Black Widow runs a bit lean in the midsection, reliant on rapid-cut death/grind pummel to hammer the canvas down. But perhaps the band is all too aware of the physically taxing nature of their assault, using this relative respite to lull the listener into a sense of security before irrepairably fucking their souls dry over the course of the album’s final three tracks. The fucking horrifying (See? That sells.) “Oil Upon The Sores of Lepers” is a coarsely-chopped rail of Napalm Death-eats-Antaeus served on a rusty, broken mirror. “Satanarchist” and “Blood Eagles Carved on The Backs of Innocents” bring the black metal back with the melodic guitar holocaust that was foretold on the stellar “Terror in the Mind of God” four tracks previous. The final minute of “Satanarchist” is one of the most cathartic moments in metal this year, and “Blood Eagles…” is as cranked-to-eleven as the band gets. The melodic shreddery that Mick Kenney flirts with (and then quickly flogs into dust) may be a sign of things to come. Could Anaal Nathrakh be brewing some blackgrind torrent with full-on guitar solos for the future? With the band’s baby-step approach towards progression (something they can afford due to their prolific nature), this could be the sprout of a new demonic seed. The propsect of Hunt ranting over cascades of guitar solos like Sylvain Houde on a meth-induced ego trip is absolutely delightful; albeit in a totally fucked-up, masochistic way.

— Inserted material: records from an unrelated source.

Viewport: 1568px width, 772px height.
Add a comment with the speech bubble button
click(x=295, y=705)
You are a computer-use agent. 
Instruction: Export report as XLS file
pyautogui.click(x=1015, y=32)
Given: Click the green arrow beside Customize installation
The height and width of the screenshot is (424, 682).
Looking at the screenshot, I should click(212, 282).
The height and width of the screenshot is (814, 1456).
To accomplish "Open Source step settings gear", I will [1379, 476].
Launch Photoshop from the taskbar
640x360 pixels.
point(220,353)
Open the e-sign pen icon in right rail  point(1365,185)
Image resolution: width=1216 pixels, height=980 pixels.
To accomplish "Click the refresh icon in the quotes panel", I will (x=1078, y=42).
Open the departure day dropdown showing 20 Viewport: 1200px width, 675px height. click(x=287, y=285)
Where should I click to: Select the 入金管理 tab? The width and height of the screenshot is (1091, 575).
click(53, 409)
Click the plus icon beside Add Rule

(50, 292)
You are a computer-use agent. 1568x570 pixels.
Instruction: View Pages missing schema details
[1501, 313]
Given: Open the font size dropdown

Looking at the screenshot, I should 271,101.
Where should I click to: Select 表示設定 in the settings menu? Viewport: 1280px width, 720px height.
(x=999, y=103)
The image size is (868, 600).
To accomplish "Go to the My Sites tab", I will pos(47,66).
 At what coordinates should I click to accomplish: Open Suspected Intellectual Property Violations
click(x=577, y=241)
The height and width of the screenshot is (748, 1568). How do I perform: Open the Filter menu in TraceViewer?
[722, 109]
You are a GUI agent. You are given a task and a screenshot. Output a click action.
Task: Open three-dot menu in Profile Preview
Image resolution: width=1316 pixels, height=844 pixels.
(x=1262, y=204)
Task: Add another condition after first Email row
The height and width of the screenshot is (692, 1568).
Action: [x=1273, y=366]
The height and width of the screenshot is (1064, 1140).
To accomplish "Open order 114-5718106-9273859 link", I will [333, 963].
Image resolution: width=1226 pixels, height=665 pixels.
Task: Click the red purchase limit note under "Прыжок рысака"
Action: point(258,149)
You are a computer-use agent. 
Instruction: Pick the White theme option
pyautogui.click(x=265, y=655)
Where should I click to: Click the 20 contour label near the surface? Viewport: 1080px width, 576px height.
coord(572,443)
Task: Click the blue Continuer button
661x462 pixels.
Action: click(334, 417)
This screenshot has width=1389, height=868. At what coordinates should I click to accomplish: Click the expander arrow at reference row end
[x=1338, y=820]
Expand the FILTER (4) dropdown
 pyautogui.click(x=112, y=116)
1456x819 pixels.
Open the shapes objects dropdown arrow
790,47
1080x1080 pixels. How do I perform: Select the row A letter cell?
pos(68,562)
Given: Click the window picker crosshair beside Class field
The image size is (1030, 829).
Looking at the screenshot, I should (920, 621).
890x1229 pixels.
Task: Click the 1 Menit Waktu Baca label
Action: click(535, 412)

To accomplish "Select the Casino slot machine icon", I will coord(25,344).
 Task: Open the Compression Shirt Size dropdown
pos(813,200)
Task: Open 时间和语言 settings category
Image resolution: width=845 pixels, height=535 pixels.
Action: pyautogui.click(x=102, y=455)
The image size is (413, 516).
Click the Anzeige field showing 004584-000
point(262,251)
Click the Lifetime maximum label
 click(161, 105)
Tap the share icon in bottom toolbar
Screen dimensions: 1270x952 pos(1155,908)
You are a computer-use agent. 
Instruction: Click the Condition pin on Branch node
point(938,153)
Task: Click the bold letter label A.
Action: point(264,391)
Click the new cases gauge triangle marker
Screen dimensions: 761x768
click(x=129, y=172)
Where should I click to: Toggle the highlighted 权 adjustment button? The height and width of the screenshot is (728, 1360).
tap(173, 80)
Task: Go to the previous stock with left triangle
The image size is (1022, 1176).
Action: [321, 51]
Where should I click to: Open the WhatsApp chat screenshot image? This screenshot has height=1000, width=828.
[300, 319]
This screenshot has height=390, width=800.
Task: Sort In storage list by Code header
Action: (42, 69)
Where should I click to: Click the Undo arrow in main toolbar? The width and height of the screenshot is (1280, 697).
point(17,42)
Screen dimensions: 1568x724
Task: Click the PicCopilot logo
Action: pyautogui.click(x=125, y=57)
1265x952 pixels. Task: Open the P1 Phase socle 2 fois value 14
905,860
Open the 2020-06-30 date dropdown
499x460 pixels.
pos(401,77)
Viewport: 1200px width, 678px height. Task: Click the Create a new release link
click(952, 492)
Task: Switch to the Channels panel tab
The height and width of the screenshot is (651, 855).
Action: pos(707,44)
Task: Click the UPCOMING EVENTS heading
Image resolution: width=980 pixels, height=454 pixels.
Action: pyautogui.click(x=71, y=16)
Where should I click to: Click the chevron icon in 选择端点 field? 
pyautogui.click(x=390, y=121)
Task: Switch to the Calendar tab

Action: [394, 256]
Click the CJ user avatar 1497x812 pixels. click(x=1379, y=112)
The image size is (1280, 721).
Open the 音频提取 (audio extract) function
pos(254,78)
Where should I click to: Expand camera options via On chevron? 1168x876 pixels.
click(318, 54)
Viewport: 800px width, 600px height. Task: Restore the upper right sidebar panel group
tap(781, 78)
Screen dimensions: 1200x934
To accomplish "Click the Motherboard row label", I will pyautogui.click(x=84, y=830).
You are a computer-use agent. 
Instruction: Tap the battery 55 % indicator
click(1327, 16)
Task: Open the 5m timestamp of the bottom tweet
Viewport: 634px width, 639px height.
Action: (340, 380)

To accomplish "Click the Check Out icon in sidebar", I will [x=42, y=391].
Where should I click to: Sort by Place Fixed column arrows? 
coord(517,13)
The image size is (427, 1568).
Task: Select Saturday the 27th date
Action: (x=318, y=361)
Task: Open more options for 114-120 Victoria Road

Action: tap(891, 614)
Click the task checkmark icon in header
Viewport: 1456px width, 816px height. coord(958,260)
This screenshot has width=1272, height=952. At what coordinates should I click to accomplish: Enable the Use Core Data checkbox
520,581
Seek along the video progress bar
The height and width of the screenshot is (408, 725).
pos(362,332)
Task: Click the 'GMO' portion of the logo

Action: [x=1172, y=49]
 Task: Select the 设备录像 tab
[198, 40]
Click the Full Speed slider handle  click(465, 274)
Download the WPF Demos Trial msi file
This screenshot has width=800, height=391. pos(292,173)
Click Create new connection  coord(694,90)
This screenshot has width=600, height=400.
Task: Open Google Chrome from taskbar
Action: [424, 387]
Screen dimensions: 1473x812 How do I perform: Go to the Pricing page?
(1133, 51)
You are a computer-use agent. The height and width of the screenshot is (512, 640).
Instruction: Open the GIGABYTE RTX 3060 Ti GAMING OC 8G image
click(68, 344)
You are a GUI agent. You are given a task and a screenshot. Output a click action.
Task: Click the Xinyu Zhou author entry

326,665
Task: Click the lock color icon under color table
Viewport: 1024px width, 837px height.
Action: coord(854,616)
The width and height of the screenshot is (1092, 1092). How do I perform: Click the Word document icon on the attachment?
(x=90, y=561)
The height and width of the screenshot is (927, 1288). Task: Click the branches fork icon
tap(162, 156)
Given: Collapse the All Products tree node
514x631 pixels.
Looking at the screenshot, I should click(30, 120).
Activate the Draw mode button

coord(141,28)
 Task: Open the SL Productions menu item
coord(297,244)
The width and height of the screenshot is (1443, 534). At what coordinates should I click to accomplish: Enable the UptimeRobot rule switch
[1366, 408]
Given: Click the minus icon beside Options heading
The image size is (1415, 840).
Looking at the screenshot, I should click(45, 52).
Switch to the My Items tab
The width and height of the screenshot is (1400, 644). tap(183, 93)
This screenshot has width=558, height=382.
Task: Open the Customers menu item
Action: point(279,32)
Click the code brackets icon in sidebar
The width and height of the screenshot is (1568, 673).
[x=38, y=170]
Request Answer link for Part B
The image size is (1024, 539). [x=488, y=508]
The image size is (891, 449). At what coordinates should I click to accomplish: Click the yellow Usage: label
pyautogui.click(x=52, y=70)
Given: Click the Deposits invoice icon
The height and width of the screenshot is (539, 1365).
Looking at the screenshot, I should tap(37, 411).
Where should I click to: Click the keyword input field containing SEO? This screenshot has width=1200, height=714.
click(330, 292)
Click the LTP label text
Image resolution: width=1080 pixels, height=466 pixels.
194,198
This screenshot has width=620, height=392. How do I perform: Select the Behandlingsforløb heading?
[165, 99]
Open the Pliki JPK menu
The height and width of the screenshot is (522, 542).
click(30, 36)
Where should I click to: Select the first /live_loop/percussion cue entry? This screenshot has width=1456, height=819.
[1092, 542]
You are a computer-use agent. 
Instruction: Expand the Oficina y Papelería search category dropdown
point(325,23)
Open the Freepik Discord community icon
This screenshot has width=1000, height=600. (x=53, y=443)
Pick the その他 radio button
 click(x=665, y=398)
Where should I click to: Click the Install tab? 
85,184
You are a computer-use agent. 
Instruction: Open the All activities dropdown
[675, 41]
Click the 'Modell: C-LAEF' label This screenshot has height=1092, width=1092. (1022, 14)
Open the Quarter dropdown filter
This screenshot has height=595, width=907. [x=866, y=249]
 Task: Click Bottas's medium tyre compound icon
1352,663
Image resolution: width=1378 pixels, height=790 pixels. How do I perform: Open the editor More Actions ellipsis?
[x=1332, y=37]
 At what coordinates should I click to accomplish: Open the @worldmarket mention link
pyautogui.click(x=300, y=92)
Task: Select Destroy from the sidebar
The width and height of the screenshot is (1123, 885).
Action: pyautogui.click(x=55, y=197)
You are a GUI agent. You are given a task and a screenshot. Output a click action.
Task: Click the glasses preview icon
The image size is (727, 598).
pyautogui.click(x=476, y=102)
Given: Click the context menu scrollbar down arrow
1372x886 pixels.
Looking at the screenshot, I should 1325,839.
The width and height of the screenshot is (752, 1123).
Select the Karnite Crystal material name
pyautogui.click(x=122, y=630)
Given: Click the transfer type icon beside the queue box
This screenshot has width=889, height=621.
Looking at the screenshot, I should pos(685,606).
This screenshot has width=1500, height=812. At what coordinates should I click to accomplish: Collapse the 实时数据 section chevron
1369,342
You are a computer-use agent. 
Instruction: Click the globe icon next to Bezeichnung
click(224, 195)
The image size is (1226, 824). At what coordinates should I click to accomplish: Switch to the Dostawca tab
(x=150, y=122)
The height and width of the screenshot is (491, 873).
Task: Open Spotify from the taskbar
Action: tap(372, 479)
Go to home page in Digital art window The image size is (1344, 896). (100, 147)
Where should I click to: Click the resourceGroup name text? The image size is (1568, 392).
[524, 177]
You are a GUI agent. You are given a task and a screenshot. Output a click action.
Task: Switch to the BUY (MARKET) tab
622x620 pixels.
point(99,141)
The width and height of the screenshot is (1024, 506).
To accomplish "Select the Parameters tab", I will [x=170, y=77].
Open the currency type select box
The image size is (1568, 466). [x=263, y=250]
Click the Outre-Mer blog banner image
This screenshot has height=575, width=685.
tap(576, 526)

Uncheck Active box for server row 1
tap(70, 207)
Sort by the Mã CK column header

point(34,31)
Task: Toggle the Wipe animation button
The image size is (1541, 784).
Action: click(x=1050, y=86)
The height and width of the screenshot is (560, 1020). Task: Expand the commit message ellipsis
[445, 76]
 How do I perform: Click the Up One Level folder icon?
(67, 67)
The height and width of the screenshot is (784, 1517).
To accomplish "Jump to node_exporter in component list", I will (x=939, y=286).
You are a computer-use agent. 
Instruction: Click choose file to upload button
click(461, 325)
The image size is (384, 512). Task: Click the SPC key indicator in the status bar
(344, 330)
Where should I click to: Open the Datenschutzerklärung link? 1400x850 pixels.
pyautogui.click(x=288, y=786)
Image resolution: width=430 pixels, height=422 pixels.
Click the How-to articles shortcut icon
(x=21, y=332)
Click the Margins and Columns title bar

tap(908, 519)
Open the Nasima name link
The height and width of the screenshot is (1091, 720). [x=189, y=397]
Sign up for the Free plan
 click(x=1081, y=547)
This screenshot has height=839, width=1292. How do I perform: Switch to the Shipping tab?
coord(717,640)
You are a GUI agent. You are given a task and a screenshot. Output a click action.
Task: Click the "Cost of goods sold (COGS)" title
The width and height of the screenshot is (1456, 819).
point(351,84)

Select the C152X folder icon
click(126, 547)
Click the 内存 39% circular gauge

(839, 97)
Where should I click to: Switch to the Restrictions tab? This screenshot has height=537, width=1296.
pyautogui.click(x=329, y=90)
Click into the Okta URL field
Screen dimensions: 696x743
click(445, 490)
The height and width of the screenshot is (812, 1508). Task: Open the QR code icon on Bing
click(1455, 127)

Wishful thinking aside, I could’ve just shortened this gigantic tome of rhetoric into two main points. First, this album is exactly what fans of the band were anticipating. Those fans have likely already slavishly placed their orders. They will not be disappointed.
Second, any attempt I could make at converting new fans to the Anaal Nathrakh cause would simply be a rehash of points that Doug Moore already eloquently conveyed in his ultimate treatise on Hell Is Empty and All The Devils Are Here. Black Widow is a smite more well-rounded than that record, a bit more lively than Eschaton–but just like those albums, it’s one of the best metal releases of its respective year. Anaal Nathrakh is outright unfuckwithable at this point, and In the Constellation of the Black Widowcements their status as the world’s most devastating purveyor of modern extremism.